Monday, 9 September 2019

Climber (Supervision review)

Developer: Bon Treasure
Publisher: Watara
Released: 1992

Climber is an action game programmed by Yin Yong Qiang, who also coded Delta Hero (1992, Supervision).


You play as a climber and the objective in each of the game's 15 stages is to reach the flag within three minutes. Enemies can be destroyed with your projectile (although fire and water pools must be avoided), and your character can scale walls by shooting anchor climbing tools into them. The level design is above-average and part of its allure is the fact that there's usually multiple routes to beating the stage; this gives the action a neat puzzle element which is great for players that like to beat their best times and rack up points. The gameplay initially shows promise too and for the first few levels the simple premise has an addictive 1980's Arcade-like quality that's aided by unlimited continues. By Stage 5 though, it adds in new mechanics that are required to succeed and unfortunately these aren't explained to the player in-game or in the manual (e.g. learning that you can purposely fall off a ledge and then use your jump mechanic at any time in the air). It's also never clear which blocks you can break with your tools to form a new path, leading to lots of wasted time. Furthermore, the game is let-down by sub-standard coding and the technical deficiencies on display here are really unforgivable. For starters, the controls are often unresponsive and your character usually needs some serious persuasion to turn on a dime; this is confounded further when too many sprites are on-screen, and to top it off there's frequently a mixture of slowdown and sprite flickering. The collision detection is also shoddy and you'll sometimes find yourself losing a life despite clear distance between yourself and an incoming enemy; on other occasions, your sprite will clip straight through an opponent while you safely walk away unharmed!
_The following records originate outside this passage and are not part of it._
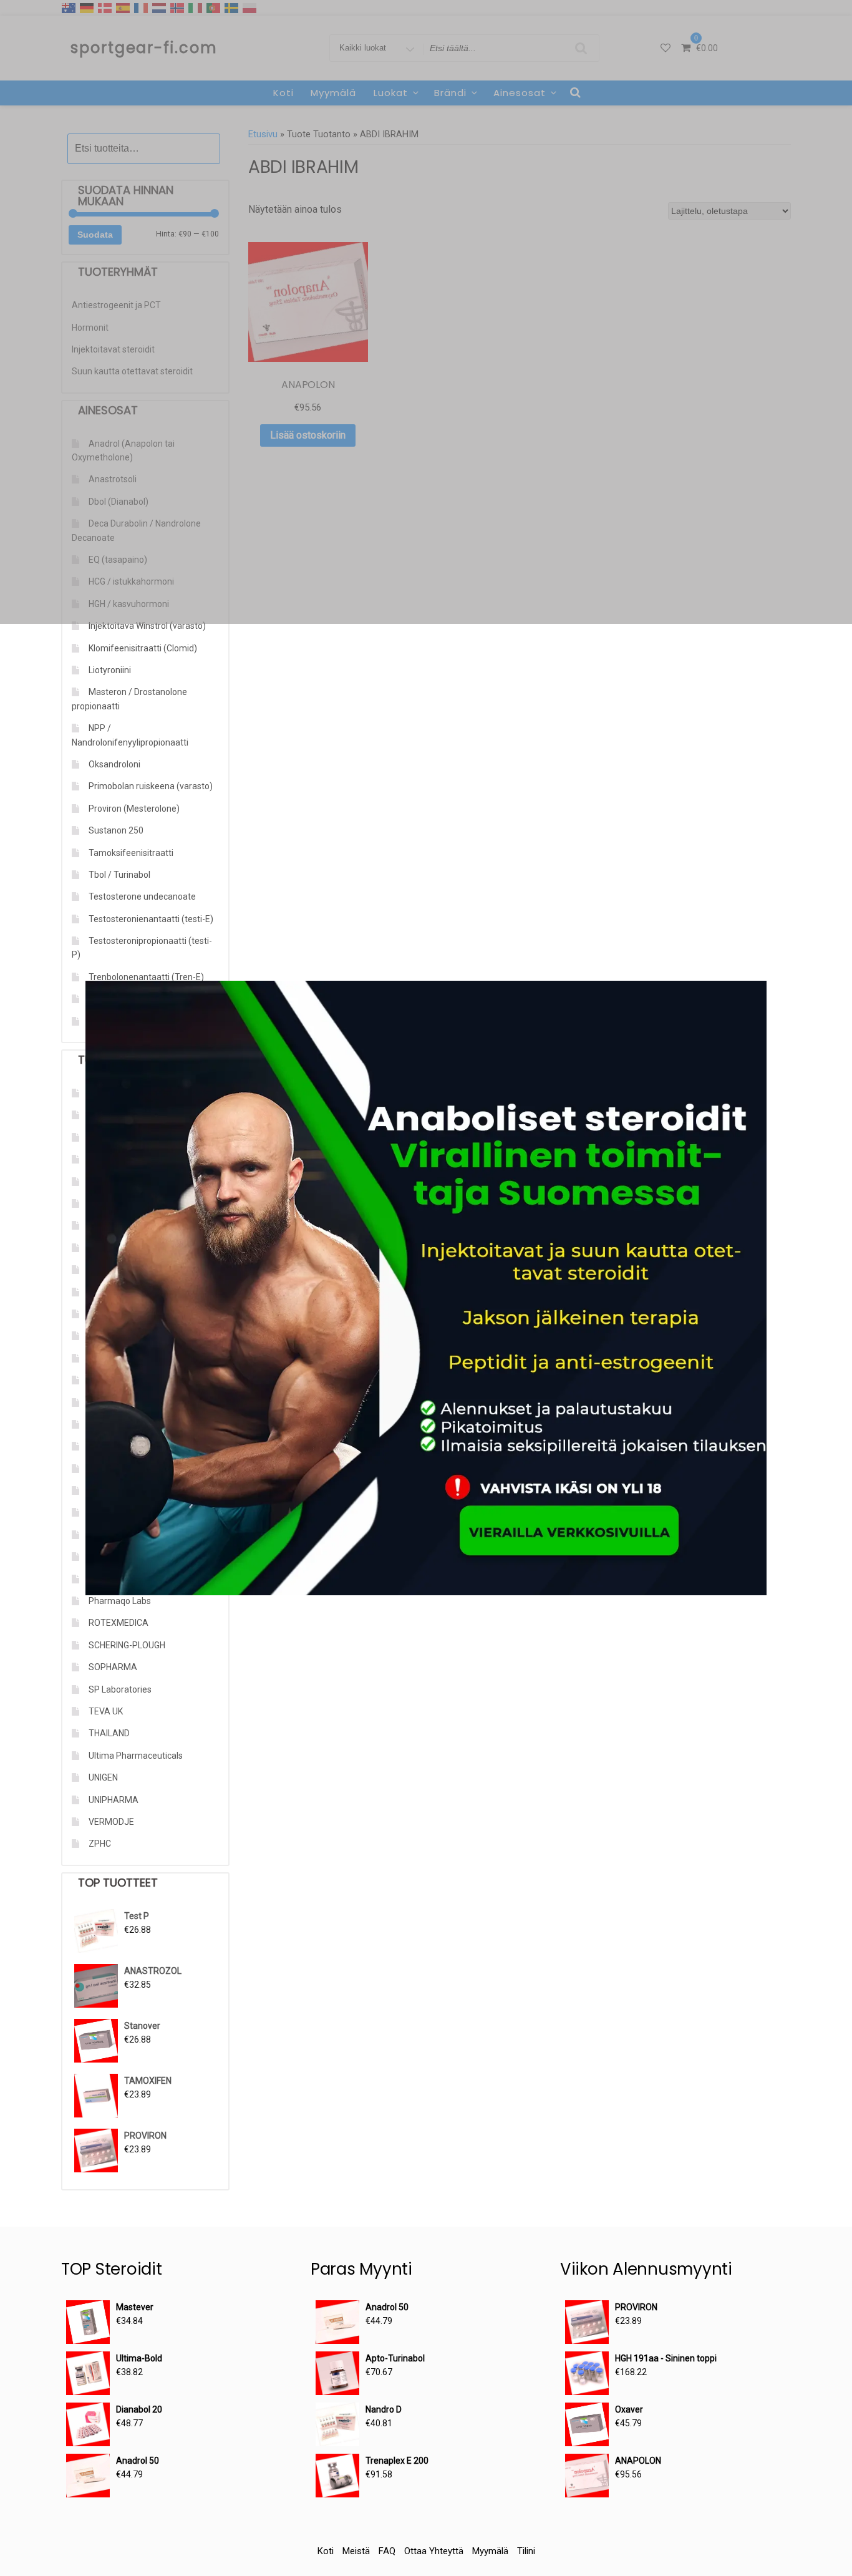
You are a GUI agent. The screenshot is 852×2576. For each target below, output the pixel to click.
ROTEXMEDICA (118, 1623)
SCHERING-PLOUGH (127, 1645)
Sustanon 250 (116, 830)
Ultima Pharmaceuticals (136, 1756)
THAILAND (109, 1733)
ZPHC (100, 1844)
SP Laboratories (120, 1689)
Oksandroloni (114, 764)
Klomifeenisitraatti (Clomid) (143, 648)
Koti (325, 2551)
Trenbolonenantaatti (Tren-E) (146, 977)
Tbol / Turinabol (119, 875)
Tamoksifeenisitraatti (131, 853)
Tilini (526, 2551)
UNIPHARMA (113, 1800)
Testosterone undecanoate (142, 897)
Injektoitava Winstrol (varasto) (147, 626)
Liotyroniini (110, 670)
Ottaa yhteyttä (433, 2551)
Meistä (356, 2551)
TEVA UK (106, 1711)
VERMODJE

Climber is a solid concept with intriguing level design, but the dodgy coding really puts a dampener on the whole experience. Its appealing premise is majorly let-down by unintuitive gameplay and dreadful controls, and most times you lose a life will be the result of technical shortcomings rather than poor skill on behalf of the player.



Random trivia: The ending features an unintentionally hilarious screen that states: 'Man participated in this game'!